Ce qu’il faut retenir :
- Chen Li-bai, président du fabricant taïwanais ADATA, anticipe une pénurie de DRAM pouvant durer encore dix ans.
- L’IA et les data centers absorbent la production de mémoire, au détriment des consommateurs et des prix.
- Le dirigeant écarte les craintes de bulle IA, un débat selon lui prématuré avant 2040.
Les acheteurs de barrettes mémoire peuvent ranger leurs espoirs de retour à la normale. Chen Li-bai, président du fabricant taïwanais ADATA, prévient que la pénurie de DRAM pourrait se prolonger pendant encore dix ans, nourrie par l’appétit sans fond des secteurs de l’IA et des data centers, rapporte TweakTown. Et pour ceux qui s’inquiètent d’une bulle de l’intelligence artificielle, le dirigeant a une réponse cinglante : la discussion n’aura de sens qu’aux alentours de 2040.
Pourquoi la mémoire manquera-t-elle pendant dix ans ?

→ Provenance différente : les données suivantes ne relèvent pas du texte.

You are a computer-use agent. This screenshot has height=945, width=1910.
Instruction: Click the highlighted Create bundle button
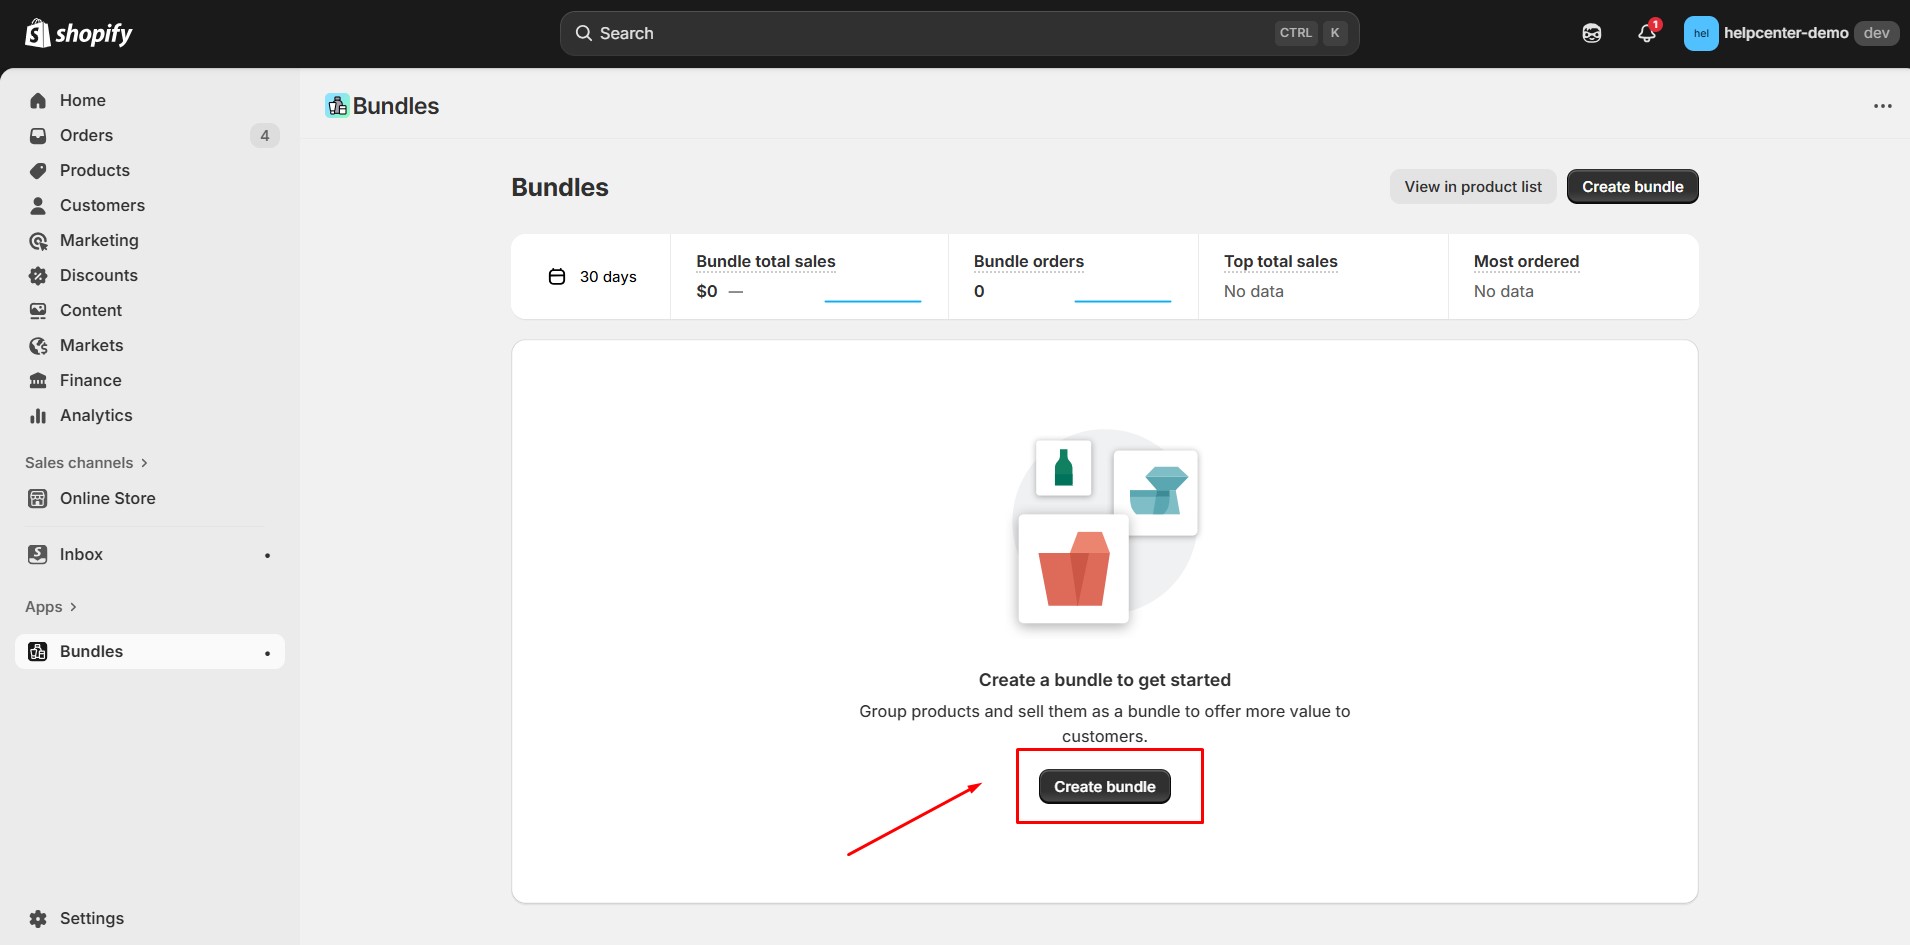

L’argument de Chen tient en une sous-estimation collective. Selon lui, le marché technologique mondial n’a pas pris la mesure de l’explosion des besoins en mémoire et en infrastructures énergétiques : la demande de calcul IA grimpe à un rythme sans précédent, en entraînant celle d’électricité, de mémoire, de stockage et de composants de toutes sortes. Et le mouvement n’en serait qu’à ses débuts.
Les consommateurs en paient déjà la facture. Les prix de la mémoire pour PC ont flambé avec la pénurie mondiale, les entreprises d’IA aspirant l’offre disponible et détournant, à coups de carnets de chèques, les fabricants vers la production de mémoire pour serveurs IA plutôt que de DRAM grand public. Le phénomène dépasse d’ailleurs le rayon informatique : Morgan Stanley estime que le coût de la DRAM pour Apple pourrait bondir de 190 % sur son exercice 2027, au point de pousser la firme à relever d’environ 200 dollars le prix de ses prochains iPhone.
Une bulle IA ? Rendez-vous en 2040
Le calendrier de Chen tranche avec la nervosité des marchés. Les valeurs de la mémoire viennent de vivre des semaines de montagnes russes, entre la pire semaine des semi-conducteurs depuis avril 2025 et un rebond spectaculaire mardi, pendant que Micron a abandonné plus de 25 % sur le mois malgré son statut de star de l’année. Pour le patron d’ADATA, ces soubresauts boursiers ne changent rien à l’équation physique : la demande structurelle de mémoire dépasse l’offre, et l’écart mettra une décennie à se combler.
Ce qu’il faut surveiller
Trois éléments testeront la prophétie. Les prix de la DRAM et de la NAND d’abord, dont la trajectoire dira si la pénurie s’installe ou se résorbe avec les nouvelles capacités de production. Les percées d’efficacité ensuite, comme la quantization extrême qui promet de faire tourner de gros modèles avec dix fois moins de mémoire, même si l’histoire suggère que l’efficacité nourrit l’usage plus qu’elle ne réduit la demande. Les résultats des géants de la tech enfin, cette semaine avec Alphabet, Tesla et Intel : tant que les dépenses d’IA grimperont, la disette de mémoire aura de beaux jours devant elle.